Quelle lettere cubitali, che indicavano i loro nomi, mi saltarono agli occhi e i loro volti sorridenti, imprigionati in quelle fotografie, parevano guardarmi.

 
Gli occhi incominciarono a bruciarmi, mentre cadevo con le ginocchia a terra, ai piedi della lapide.
 
La rosa che tenevo in mano cadde vicino agli altri fiori, oramai appassiti, mentre le mie lacrime incominciarono a scendere ininterrottamente lungo le mie guance, per poi cadere su quella lastra di pietra.
 
Le asciugai con la mano, non volevo che le mie inutili lacrime rovinassero anche quello.
Loro non le meritavano, non mi meritavano, non dopo tutto quello che avevo fatto.
 
E ora stavo per lasciarli.
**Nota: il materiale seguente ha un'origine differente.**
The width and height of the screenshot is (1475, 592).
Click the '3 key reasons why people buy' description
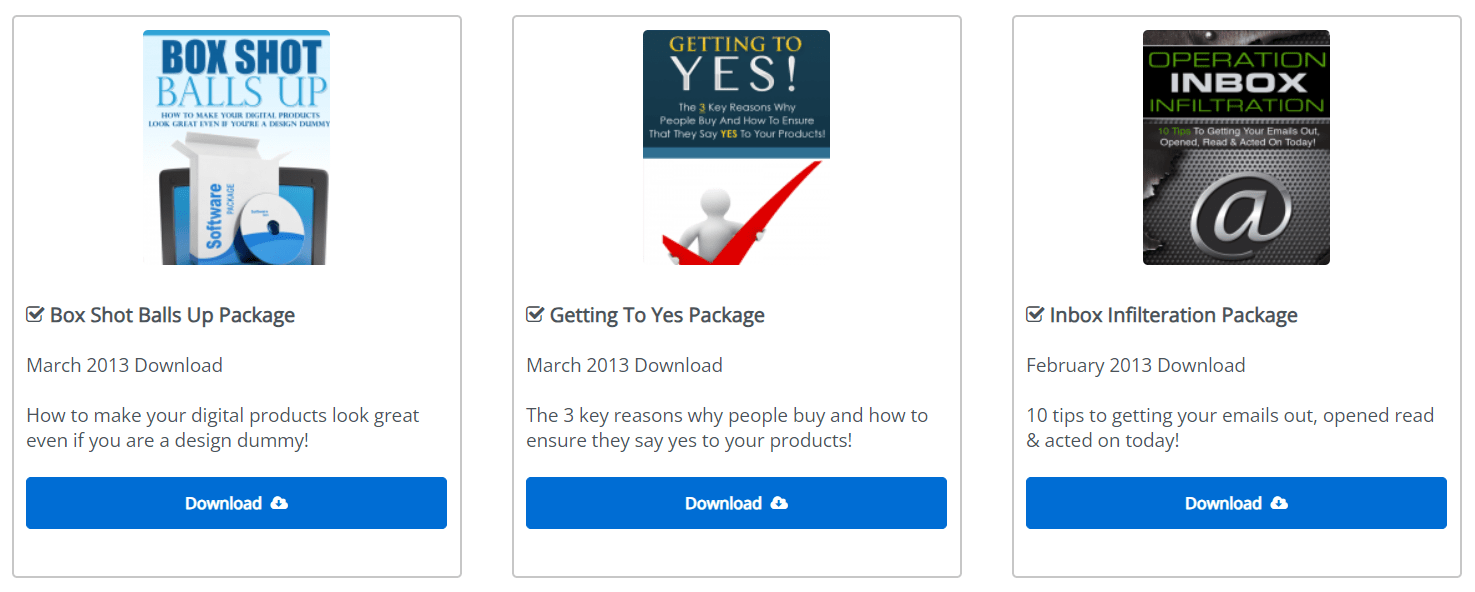click(727, 427)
Mi sentivo morire per questo, come se li stessi uccidendo una seconda volta, ma tutto ciò era inevitabile.
 
Non potevo costringere i miei zii a vivere in questa casa, solo perché li pareva giusto nei miei confronti.
 
Mi sembrava impossibile, che dopo tutto quello che era accaduto, tutti pensassero al mio bene, come se fossi una vittima e non l’assassina che invece ero.
 
Mi dispiace.
 
Dissi queste semplici parole alla terra, ma quella non mi rispose.

La ripetei più e più volte ad alta voce, guardando il cielo cupo che si stagliava sopra di noi, così che anche loro potessero sentirmi.
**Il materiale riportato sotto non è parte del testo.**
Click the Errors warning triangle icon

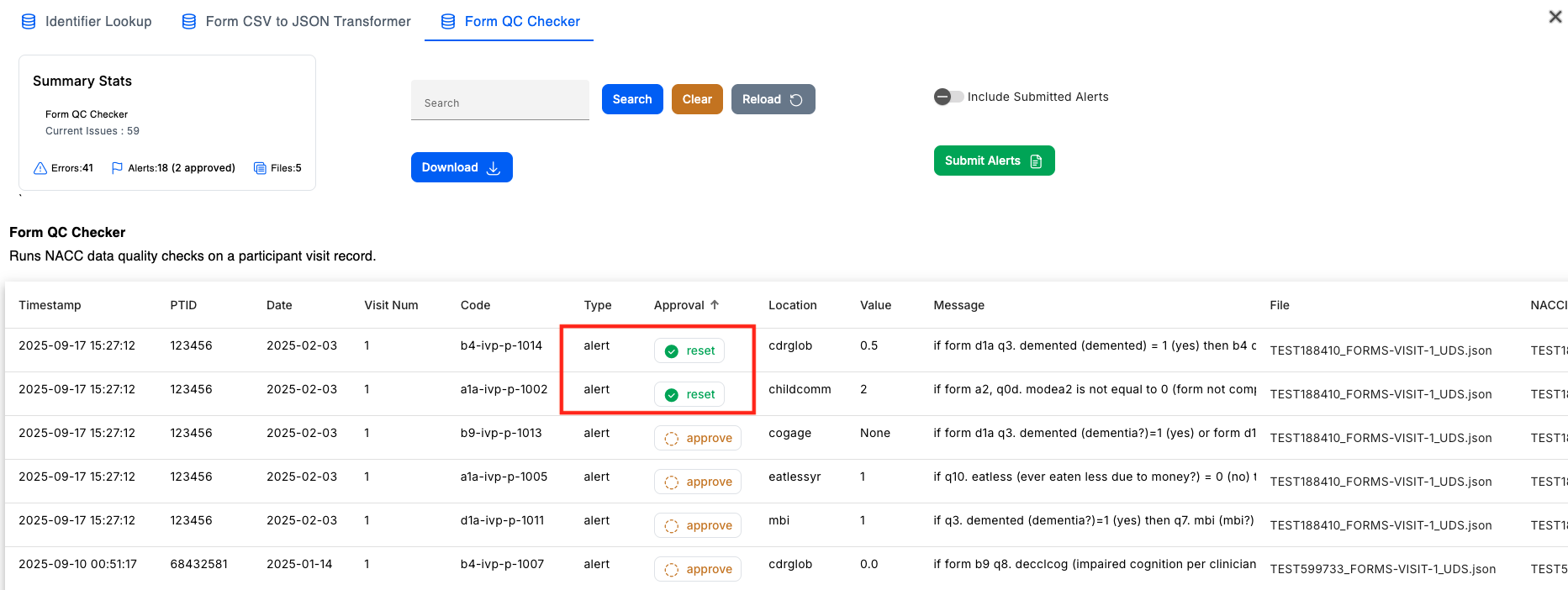40,168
Potessero sapere che li volevo bene, anche se loro forse ormai, non me le volevano più.

Io avrei continuato ad amarli e il dolore mi avrebbe continuato a logorare il cuore, pezzo per pezzo.

Avrei dovuto dire tutte queste cose, tutti questi pensieri che ora mi affollano la mente e che ho sempre saputo, ma un po’ per orgoglio, un po’ per egoismo, me li ero tenuti dentro.

Ma adesso erano usciti, avevano fatto sentire la loro voce, come se si fossero stancati di essere solo un fragile pensiero. Volevano essere reali, volevano essere vivi, così che tutti potessero sentirli.
 
Li promisi che sarei venuta a trovarli, che i loro fiori non sarebbero mai appassiti, che i nostri ricordi non si sarebbero mai cancellati, ma mi avrebbero accompagnato in eterno, finché avessi esalato l’ultimo respiro.
 
Mi coricai a terra accanto a loro e lasciai andare tutte quelle lacrime, che avevo tenuto per troppo tempo e che ora erano venute fuori, sentendosi finalmente libere e il vento, che con il suo grido incombeva su di noi, sembrò sigillare quella mia umile promessa.